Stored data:
┌──
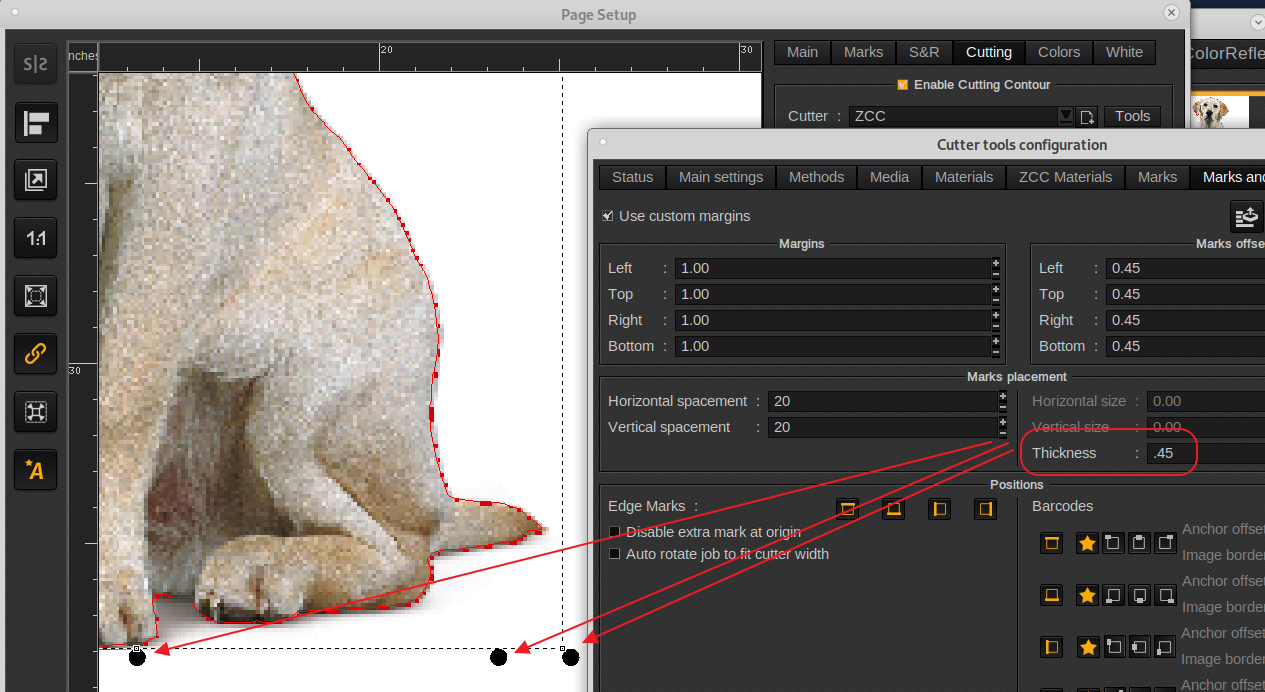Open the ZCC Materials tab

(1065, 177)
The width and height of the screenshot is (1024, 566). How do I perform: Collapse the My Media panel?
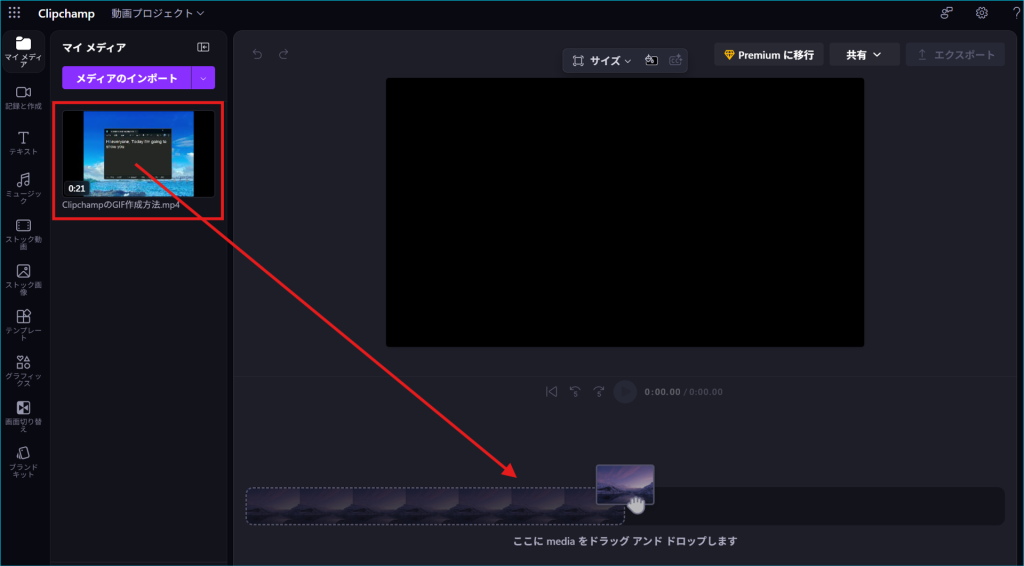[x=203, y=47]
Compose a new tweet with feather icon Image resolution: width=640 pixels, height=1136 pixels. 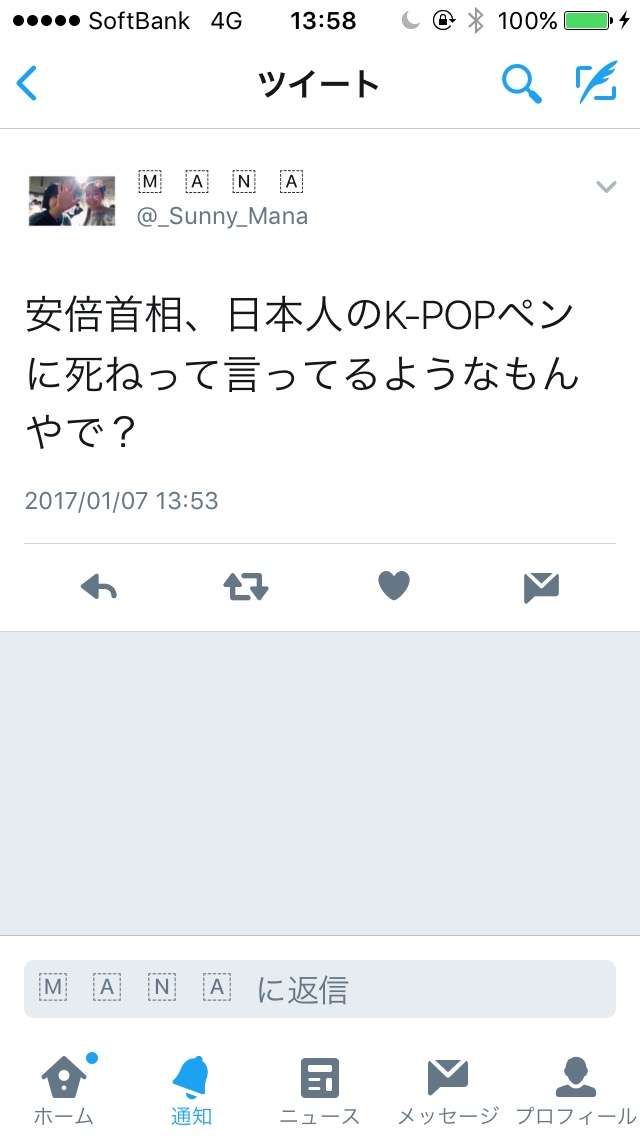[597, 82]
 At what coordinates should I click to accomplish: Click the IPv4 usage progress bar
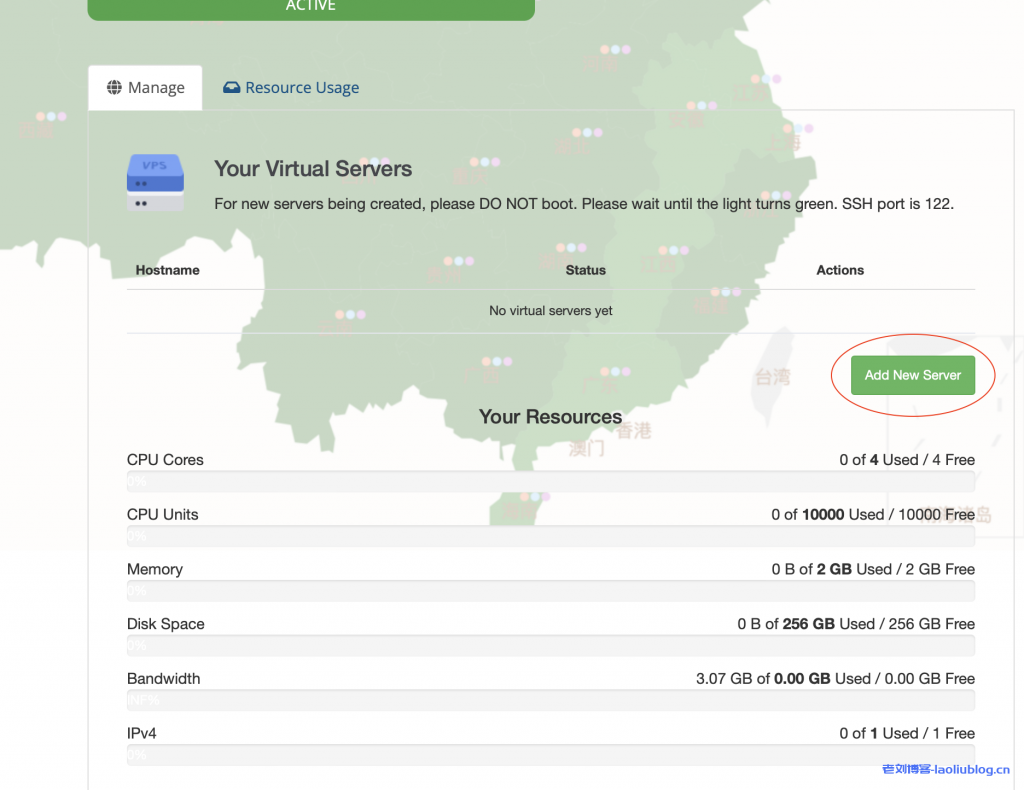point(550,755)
└──
In the data above, the line containing "At what coordinates" and all lines after it are to be reproduced exactly, leaving out the pictures.

 At what coordinates should I click to accomplish: Click the IPv4 usage progress bar
point(550,755)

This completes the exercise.